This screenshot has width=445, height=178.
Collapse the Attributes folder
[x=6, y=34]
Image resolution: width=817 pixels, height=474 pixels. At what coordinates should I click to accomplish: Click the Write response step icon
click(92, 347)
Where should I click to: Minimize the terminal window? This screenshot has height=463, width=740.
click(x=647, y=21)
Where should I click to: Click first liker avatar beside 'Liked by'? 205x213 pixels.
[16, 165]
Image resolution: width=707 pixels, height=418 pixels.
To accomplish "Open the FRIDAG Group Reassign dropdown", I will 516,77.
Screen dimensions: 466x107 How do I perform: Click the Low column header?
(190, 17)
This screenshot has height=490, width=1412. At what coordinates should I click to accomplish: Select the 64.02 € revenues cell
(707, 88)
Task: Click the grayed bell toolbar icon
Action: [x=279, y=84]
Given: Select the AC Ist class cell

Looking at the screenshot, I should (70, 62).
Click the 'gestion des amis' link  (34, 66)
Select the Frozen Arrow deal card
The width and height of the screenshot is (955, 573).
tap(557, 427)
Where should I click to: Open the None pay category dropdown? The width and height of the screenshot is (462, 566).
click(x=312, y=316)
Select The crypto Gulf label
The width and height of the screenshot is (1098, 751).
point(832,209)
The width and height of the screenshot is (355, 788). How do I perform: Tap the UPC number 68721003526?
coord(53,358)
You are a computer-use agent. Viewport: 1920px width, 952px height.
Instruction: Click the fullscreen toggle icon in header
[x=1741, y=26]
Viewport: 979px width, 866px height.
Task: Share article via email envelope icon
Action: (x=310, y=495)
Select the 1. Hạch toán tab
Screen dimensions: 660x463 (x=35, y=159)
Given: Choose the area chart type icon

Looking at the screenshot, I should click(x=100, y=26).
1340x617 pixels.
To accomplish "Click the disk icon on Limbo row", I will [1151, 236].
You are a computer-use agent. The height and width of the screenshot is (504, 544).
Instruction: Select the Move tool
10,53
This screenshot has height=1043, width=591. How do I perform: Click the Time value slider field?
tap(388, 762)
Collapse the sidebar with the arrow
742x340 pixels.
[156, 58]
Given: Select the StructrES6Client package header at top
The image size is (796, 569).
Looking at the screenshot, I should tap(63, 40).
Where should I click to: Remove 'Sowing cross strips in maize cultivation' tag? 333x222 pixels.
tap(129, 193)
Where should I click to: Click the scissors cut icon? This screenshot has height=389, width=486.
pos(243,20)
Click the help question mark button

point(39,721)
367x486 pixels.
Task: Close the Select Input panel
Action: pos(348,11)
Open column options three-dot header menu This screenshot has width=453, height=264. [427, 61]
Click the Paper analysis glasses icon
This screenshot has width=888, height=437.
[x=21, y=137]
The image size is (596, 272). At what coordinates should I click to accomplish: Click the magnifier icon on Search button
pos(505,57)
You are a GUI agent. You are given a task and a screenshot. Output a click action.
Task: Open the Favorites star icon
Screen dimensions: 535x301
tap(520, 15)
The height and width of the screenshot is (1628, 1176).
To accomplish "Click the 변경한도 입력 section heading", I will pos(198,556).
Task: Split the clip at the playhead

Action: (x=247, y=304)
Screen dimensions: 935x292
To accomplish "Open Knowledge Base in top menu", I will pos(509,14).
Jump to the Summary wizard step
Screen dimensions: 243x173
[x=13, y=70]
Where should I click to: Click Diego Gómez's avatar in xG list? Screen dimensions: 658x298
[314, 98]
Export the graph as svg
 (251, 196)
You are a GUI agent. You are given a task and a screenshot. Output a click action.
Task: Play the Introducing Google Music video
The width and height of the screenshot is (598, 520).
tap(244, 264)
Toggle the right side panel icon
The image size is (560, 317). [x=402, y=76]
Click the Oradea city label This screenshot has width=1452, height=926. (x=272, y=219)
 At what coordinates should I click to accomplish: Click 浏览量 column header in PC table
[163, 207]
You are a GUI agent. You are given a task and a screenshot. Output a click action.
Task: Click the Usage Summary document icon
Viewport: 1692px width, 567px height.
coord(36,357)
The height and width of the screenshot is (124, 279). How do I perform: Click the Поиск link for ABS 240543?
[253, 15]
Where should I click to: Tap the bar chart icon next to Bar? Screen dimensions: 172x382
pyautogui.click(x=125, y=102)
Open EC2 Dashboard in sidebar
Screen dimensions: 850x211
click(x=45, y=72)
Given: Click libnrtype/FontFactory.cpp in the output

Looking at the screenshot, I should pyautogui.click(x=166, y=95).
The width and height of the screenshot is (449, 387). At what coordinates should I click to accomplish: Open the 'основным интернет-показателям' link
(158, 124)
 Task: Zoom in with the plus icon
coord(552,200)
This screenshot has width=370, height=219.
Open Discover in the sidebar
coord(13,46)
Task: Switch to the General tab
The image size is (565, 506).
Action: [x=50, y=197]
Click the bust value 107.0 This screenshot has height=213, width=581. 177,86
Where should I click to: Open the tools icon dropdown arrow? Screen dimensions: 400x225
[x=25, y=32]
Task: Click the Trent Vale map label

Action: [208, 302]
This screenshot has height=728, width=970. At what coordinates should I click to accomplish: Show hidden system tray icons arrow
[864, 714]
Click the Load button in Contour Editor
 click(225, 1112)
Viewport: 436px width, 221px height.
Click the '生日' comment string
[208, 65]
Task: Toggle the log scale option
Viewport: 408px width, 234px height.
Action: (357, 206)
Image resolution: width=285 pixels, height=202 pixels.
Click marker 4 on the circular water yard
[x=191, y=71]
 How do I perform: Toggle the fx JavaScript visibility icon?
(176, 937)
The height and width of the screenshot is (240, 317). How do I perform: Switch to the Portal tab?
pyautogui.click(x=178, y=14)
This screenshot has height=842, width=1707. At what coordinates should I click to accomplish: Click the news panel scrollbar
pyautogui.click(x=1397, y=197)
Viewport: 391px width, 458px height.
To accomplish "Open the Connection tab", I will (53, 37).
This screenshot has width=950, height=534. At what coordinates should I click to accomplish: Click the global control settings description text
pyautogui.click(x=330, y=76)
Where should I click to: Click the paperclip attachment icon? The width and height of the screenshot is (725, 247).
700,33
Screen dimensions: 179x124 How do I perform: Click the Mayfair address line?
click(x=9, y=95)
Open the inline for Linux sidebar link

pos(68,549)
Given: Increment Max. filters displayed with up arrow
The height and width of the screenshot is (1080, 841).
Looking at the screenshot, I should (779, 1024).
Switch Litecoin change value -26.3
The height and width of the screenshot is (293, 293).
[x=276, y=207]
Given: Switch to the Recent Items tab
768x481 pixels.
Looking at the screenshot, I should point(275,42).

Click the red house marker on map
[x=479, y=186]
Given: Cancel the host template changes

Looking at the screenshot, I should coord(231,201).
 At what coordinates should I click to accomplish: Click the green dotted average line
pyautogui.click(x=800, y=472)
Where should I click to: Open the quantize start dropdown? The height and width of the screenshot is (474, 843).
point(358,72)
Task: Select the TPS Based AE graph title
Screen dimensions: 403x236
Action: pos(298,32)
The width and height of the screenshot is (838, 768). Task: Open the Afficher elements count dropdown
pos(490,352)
--*--
• _Task requirements_: Word for word, transcribe all of the records.

• _Task result_:
This screenshot has width=445, height=178.
Collapse the Attributes folder
[x=6, y=34]
Image resolution: width=817 pixels, height=474 pixels. At what coordinates should I click to accomplish: Click the Write response step icon
click(92, 347)
Where should I click to: Minimize the terminal window? This screenshot has height=463, width=740.
click(x=647, y=21)
Where should I click to: Click first liker avatar beside 'Liked by'? 205x213 pixels.
[16, 165]
Image resolution: width=707 pixels, height=418 pixels.
To accomplish "Open the FRIDAG Group Reassign dropdown", I will 516,77.
Screen dimensions: 466x107 How do I perform: Click the Low column header?
(190, 17)
This screenshot has height=490, width=1412. At what coordinates should I click to accomplish: Select the 64.02 € revenues cell
(707, 88)
Task: Click the grayed bell toolbar icon
Action: [x=279, y=84]
Given: Select the AC Ist class cell

Looking at the screenshot, I should (70, 62).
Click the 'gestion des amis' link  (34, 66)
Select the Frozen Arrow deal card
The width and height of the screenshot is (955, 573).
tap(557, 427)
Where should I click to: Open the None pay category dropdown? The width and height of the screenshot is (462, 566).
click(x=312, y=316)
Select The crypto Gulf label
The width and height of the screenshot is (1098, 751).
point(832,209)
The width and height of the screenshot is (355, 788). How do I perform: Tap the UPC number 68721003526?
coord(53,358)
You are a computer-use agent. Viewport: 1920px width, 952px height.
Instruction: Click the fullscreen toggle icon in header
[x=1741, y=26]
Viewport: 979px width, 866px height.
Task: Share article via email envelope icon
Action: (x=310, y=495)
Select the 1. Hạch toán tab
Screen dimensions: 660x463 (x=35, y=159)
Given: Choose the area chart type icon

Looking at the screenshot, I should click(x=100, y=26).
1340x617 pixels.
To accomplish "Click the disk icon on Limbo row", I will [1151, 236].
You are a computer-use agent. The height and width of the screenshot is (504, 544).
Instruction: Select the Move tool
10,53
This screenshot has height=1043, width=591. How do I perform: Click the Time value slider field?
tap(388, 762)
Collapse the sidebar with the arrow
742x340 pixels.
[156, 58]
Given: Select the StructrES6Client package header at top
The image size is (796, 569).
Looking at the screenshot, I should tap(63, 40).
Where should I click to: Remove 'Sowing cross strips in maize cultivation' tag? 333x222 pixels.
tap(129, 193)
Where should I click to: Click the scissors cut icon? This screenshot has height=389, width=486.
pos(243,20)
Click the help question mark button

point(39,721)
367x486 pixels.
Task: Close the Select Input panel
Action: pos(348,11)
Open column options three-dot header menu This screenshot has width=453, height=264. [427, 61]
Click the Paper analysis glasses icon
This screenshot has width=888, height=437.
[x=21, y=137]
The image size is (596, 272). At what coordinates should I click to accomplish: Click the magnifier icon on Search button
pos(505,57)
You are a GUI agent. You are given a task and a screenshot. Output a click action.
Task: Open the Favorites star icon
Screen dimensions: 535x301
tap(520, 15)
The height and width of the screenshot is (1628, 1176).
To accomplish "Click the 변경한도 입력 section heading", I will pos(198,556).
Task: Split the clip at the playhead

Action: (x=247, y=304)
Screen dimensions: 935x292
To accomplish "Open Knowledge Base in top menu", I will pos(509,14).
Jump to the Summary wizard step
Screen dimensions: 243x173
[x=13, y=70]
Where should I click to: Click Diego Gómez's avatar in xG list? Screen dimensions: 658x298
[314, 98]
Export the graph as svg
 (251, 196)
You are a GUI agent. You are given a task and a screenshot. Output a click action.
Task: Play the Introducing Google Music video
The width and height of the screenshot is (598, 520).
tap(244, 264)
Toggle the right side panel icon
The image size is (560, 317). [x=402, y=76]
Click the Oradea city label This screenshot has width=1452, height=926. (x=272, y=219)
 At what coordinates should I click to accomplish: Click 浏览量 column header in PC table
[163, 207]
You are a GUI agent. You are given a task and a screenshot. Output a click action.
Task: Click the Usage Summary document icon
Viewport: 1692px width, 567px height.
coord(36,357)
The height and width of the screenshot is (124, 279). How do I perform: Click the Поиск link for ABS 240543?
[253, 15]
Where should I click to: Tap the bar chart icon next to Bar? Screen dimensions: 172x382
pyautogui.click(x=125, y=102)
Open EC2 Dashboard in sidebar
Screen dimensions: 850x211
click(x=45, y=72)
Given: Click libnrtype/FontFactory.cpp in the output

Looking at the screenshot, I should pyautogui.click(x=166, y=95).
The width and height of the screenshot is (449, 387). At what coordinates should I click to accomplish: Open the 'основным интернет-показателям' link
(158, 124)
 Task: Zoom in with the plus icon
coord(552,200)
This screenshot has width=370, height=219.
Open Discover in the sidebar
coord(13,46)
Task: Switch to the General tab
The image size is (565, 506).
Action: [x=50, y=197]
Click the bust value 107.0 This screenshot has height=213, width=581. 177,86
Where should I click to: Open the tools icon dropdown arrow? Screen dimensions: 400x225
[x=25, y=32]
Task: Click the Trent Vale map label

Action: [208, 302]
This screenshot has height=728, width=970. At what coordinates should I click to accomplish: Show hidden system tray icons arrow
[864, 714]
Click the Load button in Contour Editor
 click(225, 1112)
Viewport: 436px width, 221px height.
Click the '生日' comment string
[208, 65]
Task: Toggle the log scale option
Viewport: 408px width, 234px height.
Action: (357, 206)
Image resolution: width=285 pixels, height=202 pixels.
Click marker 4 on the circular water yard
[x=191, y=71]
 How do I perform: Toggle the fx JavaScript visibility icon?
(176, 937)
The height and width of the screenshot is (240, 317). How do I perform: Switch to the Portal tab?
pyautogui.click(x=178, y=14)
This screenshot has height=842, width=1707. At what coordinates should I click to accomplish: Click the news panel scrollbar
pyautogui.click(x=1397, y=197)
Viewport: 391px width, 458px height.
To accomplish "Open the Connection tab", I will (53, 37).
This screenshot has width=950, height=534. At what coordinates should I click to accomplish: Click the global control settings description text
pyautogui.click(x=330, y=76)
Where should I click to: Click the paperclip attachment icon? The width and height of the screenshot is (725, 247).
700,33
Screen dimensions: 179x124 How do I perform: Click the Mayfair address line?
click(x=9, y=95)
Open the inline for Linux sidebar link

pos(68,549)
Given: Increment Max. filters displayed with up arrow
The height and width of the screenshot is (1080, 841).
Looking at the screenshot, I should (779, 1024).
Switch Litecoin change value -26.3
The height and width of the screenshot is (293, 293).
[x=276, y=207]
Given: Switch to the Recent Items tab
768x481 pixels.
Looking at the screenshot, I should point(275,42).

Click the red house marker on map
[x=479, y=186]
Given: Cancel the host template changes

Looking at the screenshot, I should coord(231,201).
 At what coordinates should I click to accomplish: Click the green dotted average line
pyautogui.click(x=800, y=472)
Where should I click to: Open the quantize start dropdown? The height and width of the screenshot is (474, 843).
point(358,72)
Task: Select the TPS Based AE graph title
Screen dimensions: 403x236
Action: pos(298,32)
The width and height of the screenshot is (838, 768). Task: Open the Afficher elements count dropdown
pos(490,352)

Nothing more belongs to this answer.